By Sid Schwab / Herald Columnist
After an exhausting week of stamping out human decency in his government, Trump spent the weekend taking the Miami golf cure.
I spent it getting over not being confirmed as secretary of Defense. I thought I had a shot; my resumé is on par with Pete Hegseth’s, if not greater. We both served in the military in war zones, but, unlike me, he didn’t receive a Purple Heart. We both provide weekend opination via public media; and whereas mine is mine only, he shares his platform as a mere co-host. In managing huge bureaucracies, we’re identical. What put me out of the running, I think, is that I’m not a problem drinker or a sexual miscreant, both of which are touchstones in the upper echelons of today’s Republican Party.
Choosing Hegseth over me made Trump the only president who’s had two cabinet nominees requiring a vice presidential tiebreak after a 50–50 vote. No other president has had even one. Which says everything about the quality of his choices. For those who believe Democrats’ unanimity in voting no was purely political, votes for the previous SecDef nominees, Democrats and Republicans, were as follows: Lloyd Austin, 93-2; Mark Esper 90-8; James Mattis 98-1. Ashton Carter 93-5; Leon Panetta 100-0. Robert Gates 95-2. The difference: credentials. If not all Republican senators are stupid enough to think Hegseth is qualified (?), only three had the guts to vote no, one of whose cynical hypocrisy put us where we are. It’s shameful and cowardly.
Arriving at the Pentagon, Pete went to work implementing Project Trump 2025; his first communiqué was about ending DEI, because any military member not straight, male, white and Christian is inferior. Then, calling them “dishonorable” and “liars,” he banned trans people who, because they had the courage to be public about who they are, are braver than most; and about whom there’ve been fewer deportment issues than non-trans members. And he announced plans to interview top general officers to see which will kowtow and which won’t. Shoot protestors in the legs.
Beyond turning the military into his domestic enforcers, Trump is eliminating people and programs that would keep him in check. He fired inspectors general of virtually all government agencies. His Department of “Justice” ousted every prosecutor who worked with Jack Smith and will subject them to “investigations,” and it just ended further pursuit of Trump’s crimes. The firing of the IGs was clearly illegal because the law requires 30 days’ notice to Congress. The message: Whatcha gonna do about it?
Same with the TikTok law passed by Congress, signed by President Biden, and confirmed in a rare 9-0 ruling by the Supreme Court. Trump ignored it. Likewise, his demented attempt to rewrite the Constitution by executive order. He’s convinced he’s above the law, which, thanks to congressional pusillanimity and judicial corruption, it turns out he is. Then, because they’d get in his way, he rescinded the ethics rules ordered by President Biden.

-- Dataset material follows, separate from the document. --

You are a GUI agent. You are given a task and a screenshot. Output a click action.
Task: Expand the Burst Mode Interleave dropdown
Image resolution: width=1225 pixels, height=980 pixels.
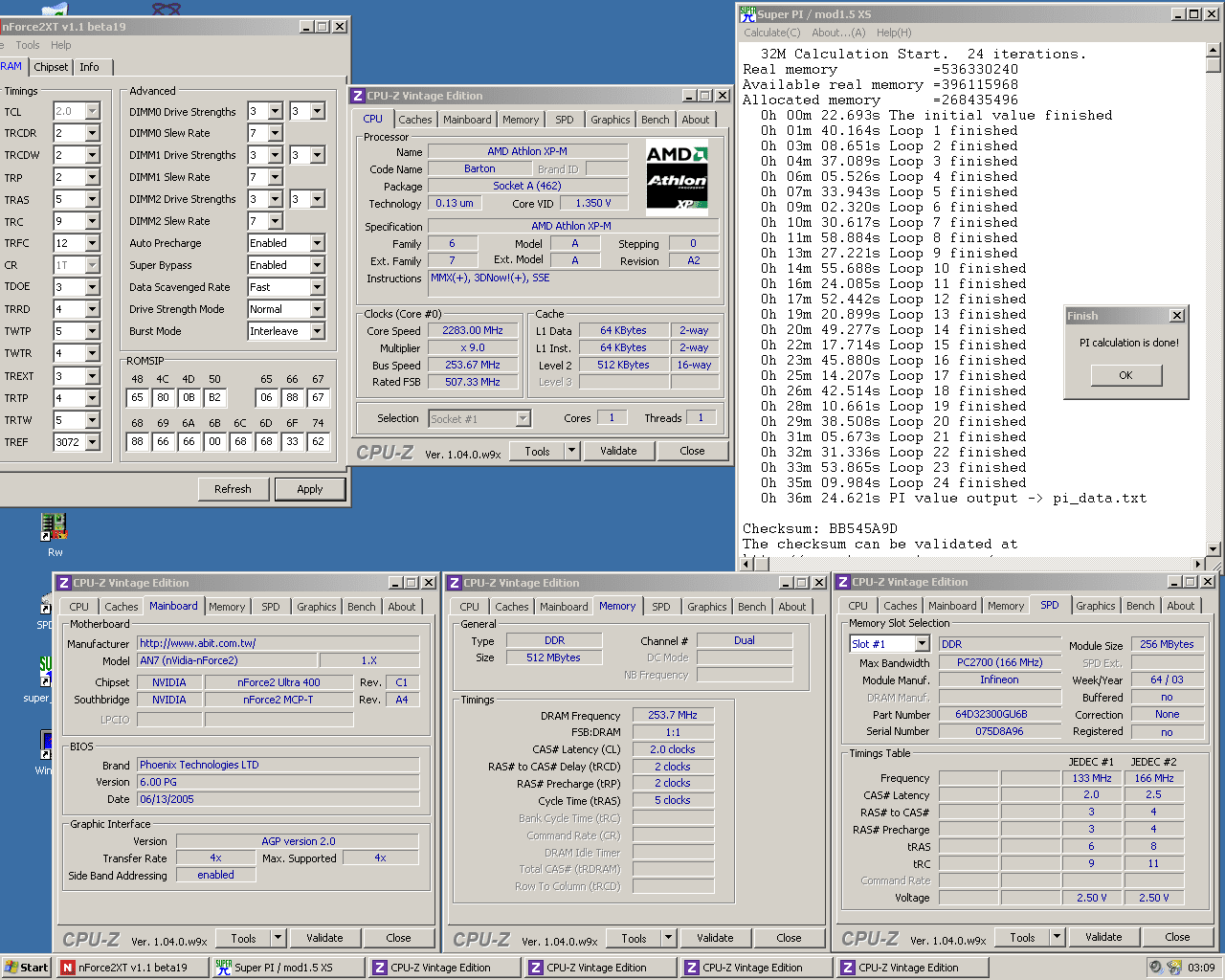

In a silent coup, our country has been captured by a group of very wealthy men, Christian nationalists who are anything but Christian, whose aim is to remove from government all institutions that have, till now, protected us from people like them; that stand in the way of unchecked power and unregulated self-enrichment; that let people not like them retain the power of the vote. And they’ve put in place enough judges and justices to clear their path.
It’s been a concerted effort for years. In Trump, they recognized the perfect stooge, one they could convince he’s in charge because he so desperately needs to be; a frontman willing, for his needy gratification, to keep public eyes off what’s happening; to cede the agenda to Project 2025. It’s not Greenland or Panama or Canada. It’s in the backrooms of the White House, into which they’ve charmed and threatened unimaginably rich oligarchs to bankroll their efforts. Trump gives them what they want because they give him what he needs.
Trump was elected by a minority of voters, strategically convinced it was about eggs and immigrants. People who look worshipfully at his self-pity and rejoice as he strikes at the vulnerable, who will include, before long, themselves. When they realize that, it’ll be too late.
It’s hard to accept, to know whether to tune out or scream into the night. Trump has the limelight. For him, vengeance is the goal; that, and validating his neediness. He’s president of people who see the cruelty and love it. And of the string-pullers. The more distracting outrage he engenders, the more he lies and pounds his chest, the more he fools the media into focusing on the hole rather than the donut, the more easily the Project-iles can take down our democracy, all but unreported, brick by brick.
For those who still believe in democracy and kindness, it’s hard to watch and harder to know what to do.